El tiempo sigue transcurriendo y las soluciones parecen cada vez más lejanas. Mientras tanto la noche en la ciudad sigue siendo peligrosa.
El jueves a las 11.30, en la esquina de Alberdi e Intendente de la Sota, tres jóvenes de 19 años fueron salvajemente atacados por al menos seis delincuentes, entre ellos una mujer, que los abordaron cuando detuvieron el auto en el que se desplazaban en el semáforo de esa intersección. Dentro del vehículo, un Peugeot 206, las víctimas observaron cómo eran rodeadas por los asaltantes y les abrían las puertas.
A partir de ese momento empezó un salvaje ataque por el que sufrieron diversas heridas, además de roturas en el auto.

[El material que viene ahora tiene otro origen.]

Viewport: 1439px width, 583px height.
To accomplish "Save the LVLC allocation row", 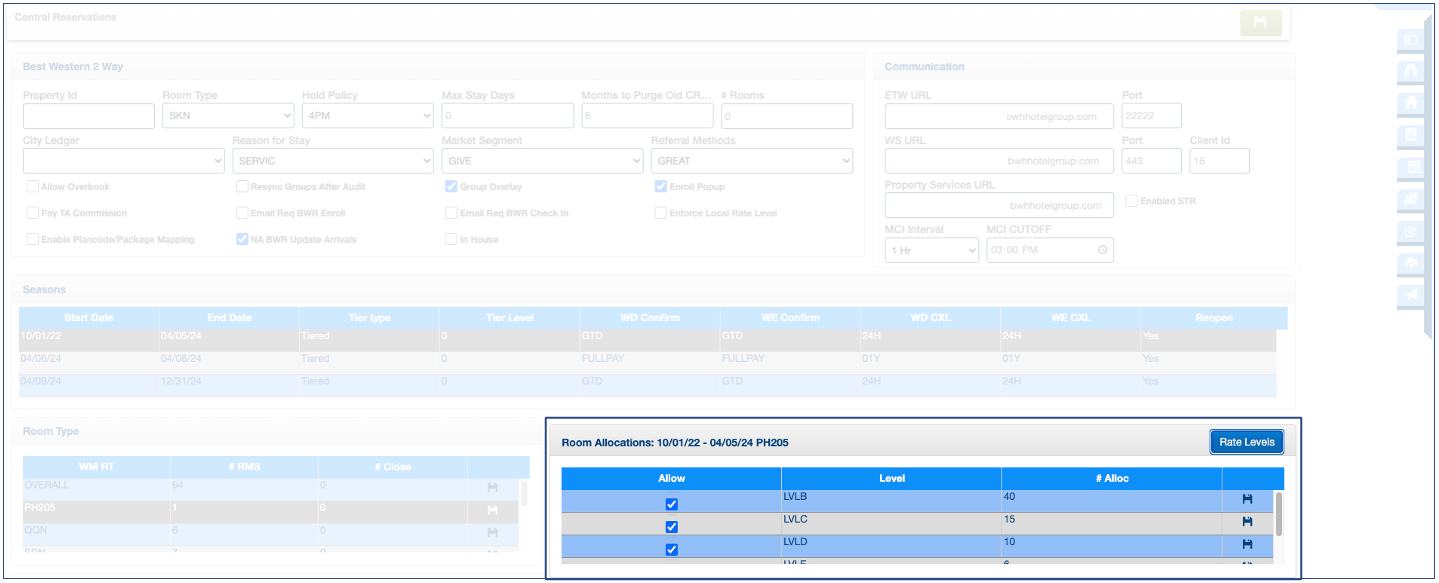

Claudio Rabadán, propietario del auto y padre del joven que conducía, afirmó que “estoy muy preocupado por la inseguridad que hay, pero que no es exclusiva de Junín. Salimos a la calle y estamos a la bueno de Dios. La Policía, por sus códigos que tiene o por lo que sea, no puede hacer nada. Y el sector político tampoco. Pero acá está en juego la vida de los chicos, y en este caso la sacaron barata”.

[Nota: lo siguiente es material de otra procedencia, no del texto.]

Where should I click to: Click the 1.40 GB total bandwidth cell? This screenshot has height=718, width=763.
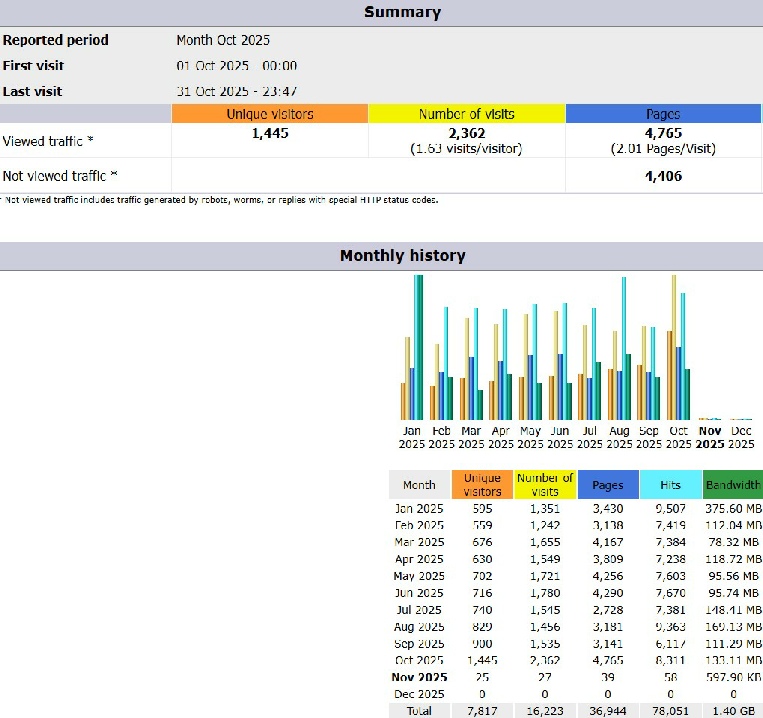pyautogui.click(x=732, y=710)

Relató que “ellos salieron a dar una vuelta. A esa hora pararon respetando el semáforo (generalmente nadie se detiene en esa zona por temor a los robos). Acá lo más importante es que a los chicos los tenemos vivos. Porque con que uno de los seis sujetos hubiera tenido un arma se producía un desastre. Estos delincuentes estaban desesperados por plata; incluso dejaron a uno desnudo, al otro chico le pegaron en la cara. Además se llevaron los documentos del auto, billeteras, celulares, zapatillas. La verdad me sorprendió porque hacía rato que no veía una situación así. Se imagina cuando tocaron timbre en mi casa a las doce de la noche y los vi me quedé muy mal. Uno estaba desnudo, el otro sangrando. Gracias a Dios, mi hijo pudo poner primera en el auto y escapar, porque si no los matan. No tengo dudas que si hubieran tenido un revólver había una tragedia”.

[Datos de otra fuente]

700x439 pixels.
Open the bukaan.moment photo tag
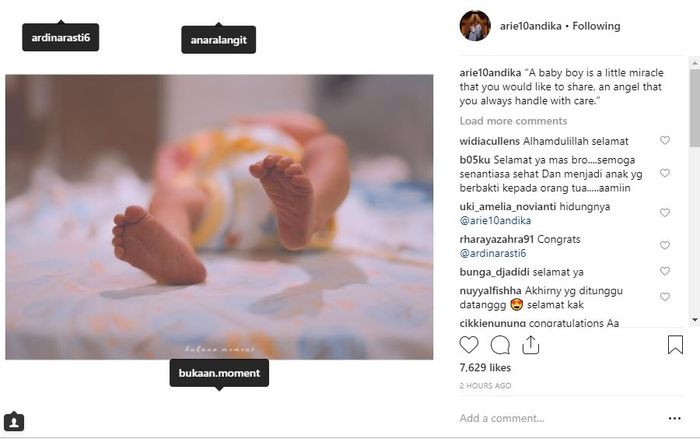[x=218, y=373]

También contó que “están ocurriendo cosas acá. Hace cuarenta días que a mi hijo más chico le robaron la moto. Es lo que tenemos y tuvimos la suerte de no estar velando a ninguno. Creo que se deberá tener que adoptar alguna otra decisión, porque nos van a matar a todos. Hay más jóvenes con un alto grado de alcohol y drogas. Se podrán poner veinte o más patrulleros en la calle, pero te agarran veinte o veinticinco pibes pasados de vuelta en un barrio y te hacen un desastre. La situación que se viene generando va más allá de los móviles policiales. Esto es muy grave”.
Rabadán analizó que “hay un sector de jóvenes de 17, 18 y 20 años que están colmando las calles pasados de alcohol y drogas, los cuales parecen en muchos casos mostrar una actitud totalmente transgresora y despreocupada sobre las consecuencias de sus actos. Los chicos se toman una botella de vino y una pastilla y no le tienen miedo a nada. Encaran un tren de frente. Se les puede poner veinte patrulleros y ni los asusta. La gente vive con rejas, alarma de seguridad, perros. Atravesamos momentos muy difíciles y somos muchos los padres que estamos desesperados pensando que algún día te tocan timbre, te dicen acá tenés a tu hijo, velalo y llevalo al cementerio”.